• **Excerpt**

I also want to add this into our portfolio and our blog layouts. So for example if I come to blog and let's say that we create a new blog and actually put something. If I click submit you can see it creates it but we don't have an alert. And that's because we need to actually call our alerts from the other layouts from our blog html. Now what we can do is simply call this so we can say alerts call or helper method and do the same thing in our portfolio. Now if we come back and press edit it says post now live because this is one thing to know about rails and the flash is until the flash has been shown Rail's keeps it in the session. So now it's going to wipe it away, but it was storing it there for us, one little just kind of tricky thing about him.

If I edit this and hit submit now it says blog has successfully updated. Notice how this message is dynamic. This is not hardcoded this is exactly what we have inside of our controller. If I come to the portfolio we should see the exact same behavior here. So if I click on edit item and I add something new like sequel, hit save portfolio item. The record was successfully updated. So that is looking a million times better.

Notice there is a very specific pattern that we just went through. So when we had this implementation code hardcoded inside of alerts it made this alerts method very inflexible. It couldn't be used for anything except something that had the params here. And that's fine except it made it so that we weren't able to use it when we needed just a single call. So what I did was I took a method that was really doing two things. It was creating a flash message and it was checking to see if the params hash was full for a flash message and it was doing those two things. And because of that it made it too difficult to work with for all the purposes we needed it for. This is a very common pattern that you will find yourself running into where you start to build too much complexity into a method even though that was only five lines of code. So that doesn't seem like a lot. But there are times exactly like this where five lines is going to hurt us and we didn't shrink the method at all. All we did was we separated out the functionality so that we could make one part of it more specific. We created a little generator here so that it could be called specifically and then that method could also be called from the alerts.

• **Tasks for this exercise**
- A) List every alert message that the Rails flash alerts excerpt reports appearing on screen.
- B) According to the Rails flash alerts excerpt, why does "post now live" appear when edit is pressed after the new blog was already created?
- C) Write the next part of the tutorial on Rails flash alerts, starting after its final sentence.
The lines below the text come from a separate source.

Stored data:
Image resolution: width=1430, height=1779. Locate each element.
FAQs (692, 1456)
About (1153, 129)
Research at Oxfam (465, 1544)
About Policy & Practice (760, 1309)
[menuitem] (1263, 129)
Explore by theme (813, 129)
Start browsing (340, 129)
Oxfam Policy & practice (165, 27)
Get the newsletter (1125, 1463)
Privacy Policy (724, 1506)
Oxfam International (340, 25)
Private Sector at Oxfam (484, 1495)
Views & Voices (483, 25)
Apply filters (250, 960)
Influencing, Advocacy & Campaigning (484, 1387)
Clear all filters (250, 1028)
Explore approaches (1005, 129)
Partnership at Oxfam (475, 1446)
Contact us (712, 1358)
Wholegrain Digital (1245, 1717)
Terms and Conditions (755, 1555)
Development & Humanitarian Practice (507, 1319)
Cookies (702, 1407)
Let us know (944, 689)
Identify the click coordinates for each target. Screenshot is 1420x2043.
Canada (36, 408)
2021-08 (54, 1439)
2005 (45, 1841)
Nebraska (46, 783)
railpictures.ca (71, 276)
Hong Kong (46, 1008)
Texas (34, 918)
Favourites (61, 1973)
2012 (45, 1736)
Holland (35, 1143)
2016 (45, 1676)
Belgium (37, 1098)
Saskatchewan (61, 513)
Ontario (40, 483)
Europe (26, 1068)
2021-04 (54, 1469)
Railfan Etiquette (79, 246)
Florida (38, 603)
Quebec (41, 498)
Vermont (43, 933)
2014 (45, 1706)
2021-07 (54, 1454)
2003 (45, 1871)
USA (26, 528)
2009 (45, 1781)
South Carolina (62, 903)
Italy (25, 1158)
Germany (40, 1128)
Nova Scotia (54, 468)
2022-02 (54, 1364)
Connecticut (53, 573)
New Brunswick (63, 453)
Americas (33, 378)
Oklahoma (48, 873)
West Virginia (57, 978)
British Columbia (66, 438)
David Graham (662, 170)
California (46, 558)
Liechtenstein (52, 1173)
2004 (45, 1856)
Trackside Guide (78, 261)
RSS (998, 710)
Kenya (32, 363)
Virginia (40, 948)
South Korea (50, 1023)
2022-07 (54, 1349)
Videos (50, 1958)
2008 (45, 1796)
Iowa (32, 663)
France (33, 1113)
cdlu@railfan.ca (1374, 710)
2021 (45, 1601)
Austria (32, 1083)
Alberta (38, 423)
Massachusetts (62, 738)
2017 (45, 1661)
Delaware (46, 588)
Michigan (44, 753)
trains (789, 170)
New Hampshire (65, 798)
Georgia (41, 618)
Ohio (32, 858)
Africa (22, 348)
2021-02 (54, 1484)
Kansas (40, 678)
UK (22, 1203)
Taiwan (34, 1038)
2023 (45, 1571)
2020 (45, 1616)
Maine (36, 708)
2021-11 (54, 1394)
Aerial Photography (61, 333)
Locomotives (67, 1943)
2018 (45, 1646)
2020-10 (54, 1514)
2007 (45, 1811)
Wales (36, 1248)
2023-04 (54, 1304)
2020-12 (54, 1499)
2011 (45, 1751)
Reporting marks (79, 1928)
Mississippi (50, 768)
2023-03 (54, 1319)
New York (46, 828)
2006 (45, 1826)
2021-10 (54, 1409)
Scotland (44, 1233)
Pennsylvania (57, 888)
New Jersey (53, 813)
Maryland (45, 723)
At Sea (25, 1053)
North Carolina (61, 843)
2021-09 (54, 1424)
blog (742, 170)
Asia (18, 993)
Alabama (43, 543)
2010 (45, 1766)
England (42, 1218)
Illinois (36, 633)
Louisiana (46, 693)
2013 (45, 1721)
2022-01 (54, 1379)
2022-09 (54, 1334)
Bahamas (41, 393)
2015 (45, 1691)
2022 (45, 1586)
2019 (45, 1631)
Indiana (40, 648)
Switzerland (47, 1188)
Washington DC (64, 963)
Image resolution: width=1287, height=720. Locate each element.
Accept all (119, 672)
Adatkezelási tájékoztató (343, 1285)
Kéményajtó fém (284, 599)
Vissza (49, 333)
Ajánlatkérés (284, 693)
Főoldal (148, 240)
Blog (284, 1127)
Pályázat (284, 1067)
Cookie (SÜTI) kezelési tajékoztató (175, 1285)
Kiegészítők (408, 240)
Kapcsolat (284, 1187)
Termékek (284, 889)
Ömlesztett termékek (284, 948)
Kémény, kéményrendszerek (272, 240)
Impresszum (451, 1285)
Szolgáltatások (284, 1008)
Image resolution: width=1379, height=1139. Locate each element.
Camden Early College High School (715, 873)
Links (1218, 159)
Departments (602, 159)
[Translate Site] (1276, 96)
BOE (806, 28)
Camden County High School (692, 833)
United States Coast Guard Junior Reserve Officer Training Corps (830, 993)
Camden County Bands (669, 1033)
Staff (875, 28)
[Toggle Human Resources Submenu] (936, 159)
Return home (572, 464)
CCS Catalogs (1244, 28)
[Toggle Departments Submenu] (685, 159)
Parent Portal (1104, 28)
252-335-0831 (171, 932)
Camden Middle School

• **Answers to the exercise**
- A)
- "post now live"
- "blog has successfully updated"
- "The record was successfully updated."

- B) Rails keeps the flash in the session until it has been shown. The message was still stored there, so it appeared on the next page and was then wiped away.

- C)
I like that. Let's hit clear. See everything we changed. And now we are good to go. Let's say we'll say that we refactored alerts into helper method. Git push origin forms. And now let's check out our master branch. And let's merge it. So git merge forms, it's brought everything down. Git push and this will merge our branch up and our master branch now will be up to date. So we come back to our repo you can see we're now at 96 commits on the master branch. We have everything up to date all the way up to our refactored alerts into the helper method.

I'm going to click out of custom validations on the forms and this is everything that we're going to implement in this section as far as our app is concerned. In the next guide we are going to take our deep dive into forms and we're going to build a form completely from scratch. We have built forms using form tag and form for and hopefully that give you a little bit of an idea of how forms work. But we're going to go back even further and we're going to start and create a html form from scratch so we can walk through exactly what parameters are being sent. We're going to see what the authenticity token does and how we can call it manually. And those kind of things which should hopefully help you understand the way that you can get data from forms and put it into your application and most importantly see how Rails does it. So when you need to customize that behavior you'll know how to.